I spent about a month obsessively going through Ben Macintyre’s spy biographies. I think my favorite was still the first one I read, The Spy and the Traitor, which details life of Oleg Gordievsky, the Russian equivalent of Kim Philby (I also read the one about Philby, A Spy Among Friends, which was just a little less suspenseful). There’s also a great book on Elizebeth Smith called The Woman Who Smashed Codes by Jason Fagone, which is a fascinating history of the origin of cryptography in America.

Now onto non-fiction. I spent much of the year wondering about the same thing as many others — why is the country so divided? A few books that I thought offered interesting perspectives were: Jonathan Haidt’s A Righteous Mind, which I have read a couple of times already but continue to find new learnings, Ezra Klein’s Why We’re Polarized, Isabel Wilkerson’s Caste: The Origin of Our Discontent, and Ijeoma Oluo’s So You Want to Talk About Race. I also read a few history (sort of) books that helped me understand how we got to where we are: Howard Zinn’s A People’s History of the United States, Michelle Alexander’s The New Jim Crow, Steven Levy’s Facebook: The Inside Story, and Rachel Maddow’s Blowout, and last but not least, a re-read of Jared Diamond’s Guns, Germs, and Steel.

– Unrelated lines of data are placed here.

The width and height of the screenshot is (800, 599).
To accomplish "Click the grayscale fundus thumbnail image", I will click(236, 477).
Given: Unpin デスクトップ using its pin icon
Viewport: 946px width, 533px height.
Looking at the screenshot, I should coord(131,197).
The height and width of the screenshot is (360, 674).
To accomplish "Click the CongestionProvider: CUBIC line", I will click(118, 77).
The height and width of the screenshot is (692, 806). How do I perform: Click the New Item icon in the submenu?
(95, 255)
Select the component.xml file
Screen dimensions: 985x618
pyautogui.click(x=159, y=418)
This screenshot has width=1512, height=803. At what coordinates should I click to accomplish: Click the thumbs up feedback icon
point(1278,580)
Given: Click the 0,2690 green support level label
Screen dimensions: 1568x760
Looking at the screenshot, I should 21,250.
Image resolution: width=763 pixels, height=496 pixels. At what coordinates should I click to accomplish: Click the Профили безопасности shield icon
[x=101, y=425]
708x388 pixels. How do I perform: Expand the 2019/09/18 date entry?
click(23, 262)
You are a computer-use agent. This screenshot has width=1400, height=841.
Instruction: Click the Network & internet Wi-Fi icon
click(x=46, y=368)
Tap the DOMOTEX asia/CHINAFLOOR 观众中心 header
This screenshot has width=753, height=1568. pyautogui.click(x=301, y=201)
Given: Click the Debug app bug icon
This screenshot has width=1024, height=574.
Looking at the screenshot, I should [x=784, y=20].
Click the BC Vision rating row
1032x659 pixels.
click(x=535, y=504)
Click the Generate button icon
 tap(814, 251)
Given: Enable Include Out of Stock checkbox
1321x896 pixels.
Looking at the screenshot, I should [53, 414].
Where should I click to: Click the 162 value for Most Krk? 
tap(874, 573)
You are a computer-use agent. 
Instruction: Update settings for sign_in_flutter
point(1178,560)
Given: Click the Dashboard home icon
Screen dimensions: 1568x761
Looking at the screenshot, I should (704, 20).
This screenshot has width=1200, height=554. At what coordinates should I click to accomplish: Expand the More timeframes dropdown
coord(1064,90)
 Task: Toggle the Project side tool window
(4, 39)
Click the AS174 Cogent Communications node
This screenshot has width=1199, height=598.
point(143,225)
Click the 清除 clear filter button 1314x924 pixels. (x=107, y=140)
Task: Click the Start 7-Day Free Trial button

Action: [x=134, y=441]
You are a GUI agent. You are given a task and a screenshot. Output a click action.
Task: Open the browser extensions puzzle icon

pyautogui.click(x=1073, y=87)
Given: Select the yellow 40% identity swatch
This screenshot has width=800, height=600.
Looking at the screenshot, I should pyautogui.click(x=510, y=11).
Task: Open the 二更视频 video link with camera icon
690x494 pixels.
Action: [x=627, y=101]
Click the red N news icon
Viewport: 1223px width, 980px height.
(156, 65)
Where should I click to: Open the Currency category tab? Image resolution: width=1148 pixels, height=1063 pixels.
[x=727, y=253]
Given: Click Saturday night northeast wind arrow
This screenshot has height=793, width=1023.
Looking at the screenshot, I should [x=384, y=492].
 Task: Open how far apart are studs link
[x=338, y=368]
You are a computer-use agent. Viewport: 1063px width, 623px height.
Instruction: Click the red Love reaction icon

I have jumbled reflections from all of these, and would love to discuss with others who are interested.

I also enjoyed reading some auto-biographies that explored different life experiences, such as Hope Jahren’s Lab Girl, James Baldwin’s The Fire Next Time, Cathy Park Hong’s Minor Feelings, Gabrielle Union’s We’re Going to Need More Wine. I am keenly aware of the bubble I live in, and even then it is not so often that we share our past experiences. As we grow older, it’s even harder to expand our friendship circles and build strong relationships with people who are not like us. If anything, I find myself drifting away from friends who are not in the same life stage as me. I hope to remedy that in the coming year!